◆ TEXT EXTRACT
┏━━

We Say to the Military Industrial Complex We Will Not Continue to Spend $700 Billion Per Year on War
Tim Hains / RealClearPolitics
(May 28, 2019) — At a campaign rally Saturday in Burlington, Vermont, Sen. Bernie Sanders outlined his anti-war foreign policy, saying: “I make no apologies for trying to do everything that I can to make sure this country does not get into another war in the Middle East.”
“Recently I have been attacked in the media because of my views, actions, and votes on foreign policy issues,” Sanders said. “So let me be as clear as I can be. Yes, as a young man, along with Dr. Martin Luther King Jr and others, I marched against the war in Vietnam… As a member of the House of Representatives, I helped lead the opposition to the war in Iraq…
As a member of the Senate recently, I am proud to have been the lead sponsor on a resolution that, for the first time in 45 years, utilized the War Powers Act to get a majority vote in the House and the Senate to get the United States out of the horrific Saudi-led intervention in Yemen…
And finally, right now, this minute, I am doing everything that I can, working, by the way, with some honest conservatives in the Senate, to prevent Donald Trump and John Bolton from taking us into a war in Iran.”

┗━━

◆ SUPPLIED DATA
┏━━

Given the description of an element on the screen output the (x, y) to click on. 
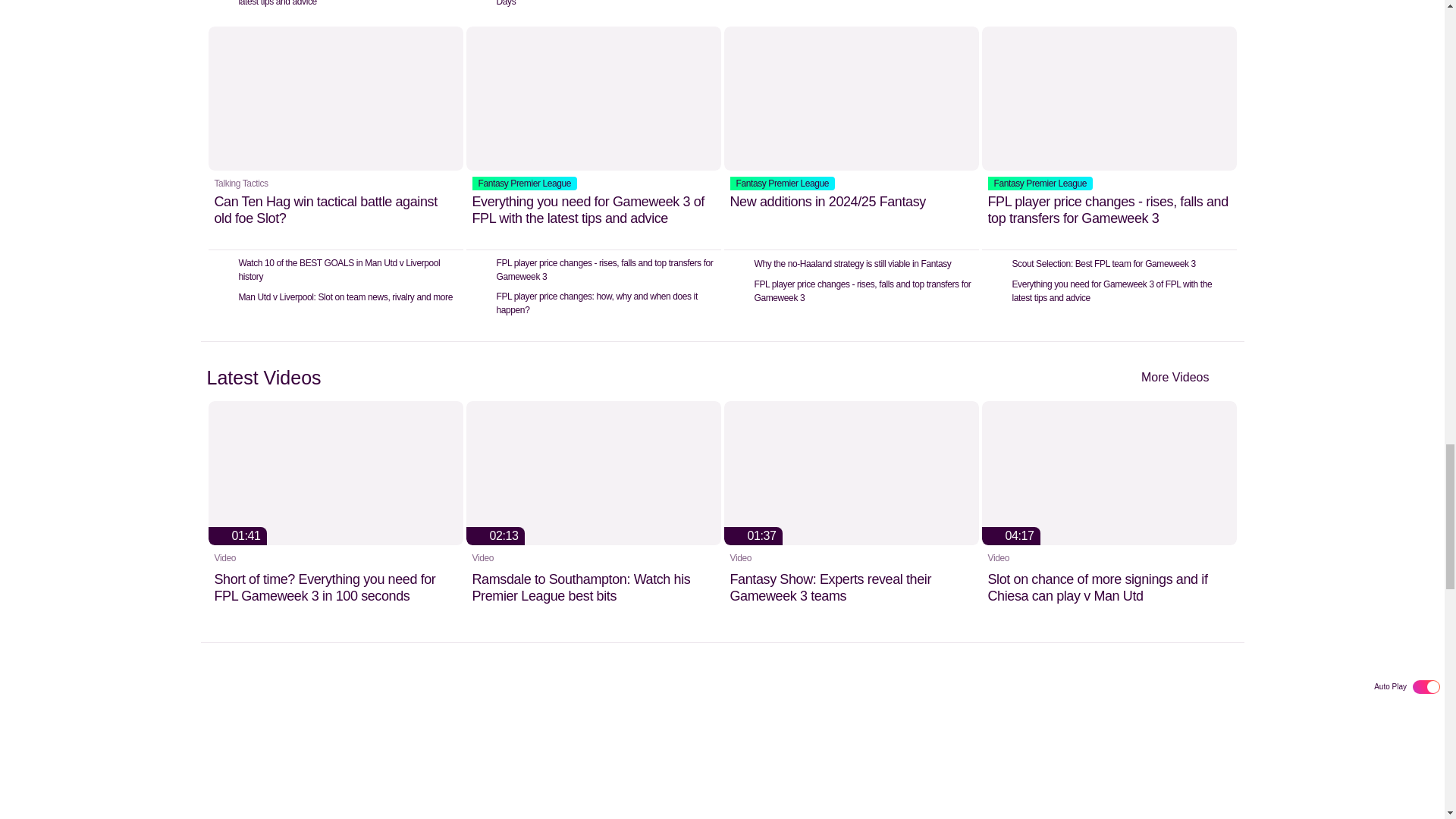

┗━━

◆ PROBLEMS TO WORK ON
[a] Where was the campaign rally described in the article on Bernie Sanders's anti-war foreign policy held?
[b] Extend the article on Bernie Sanders's anti-war foreign policy, picking up right after its final sentence.

◆ TASK ANSWERS
[a] Burlington, Vermont.

[b]
SEN. BERNIE SANDERS: But it’s not just Wall Street and the drug companies and the insurance companies. And let me say a word about something that very few people talk about. And that is we need to take on the Military Industrial Complex.
And we say to the Military Industrial Complex that we will not continue to spend $700 billion a year on the military. We want and need a strong defense. But we do not have to spend more than the next 10 nations combined.
We are going to invest in education. We are going to invest in affordable housing. We are going to invest in rebuilding our crumbling infrastructure. But we are not going to invest in never-ending wars.
And while we are on military policy, let me say a word about foreign policy, because they are obviously interrelated. Now, recently I have been attacked in the media because of my views, actions and votes on foreign policy issues.
So let me be as clear as I can be. Yes, as a young man, along with Dr. Martin Luther King Jr and others, I marched against the war in Vietnam.
A war which ravaged my generation, which left 59,000 brave young Americans dead, as well as killing over a million Vietnamese people. I make no apologies for having opposed that war.
As a member of the House of Representatives, I helped lead the opposition to the war in Iraq.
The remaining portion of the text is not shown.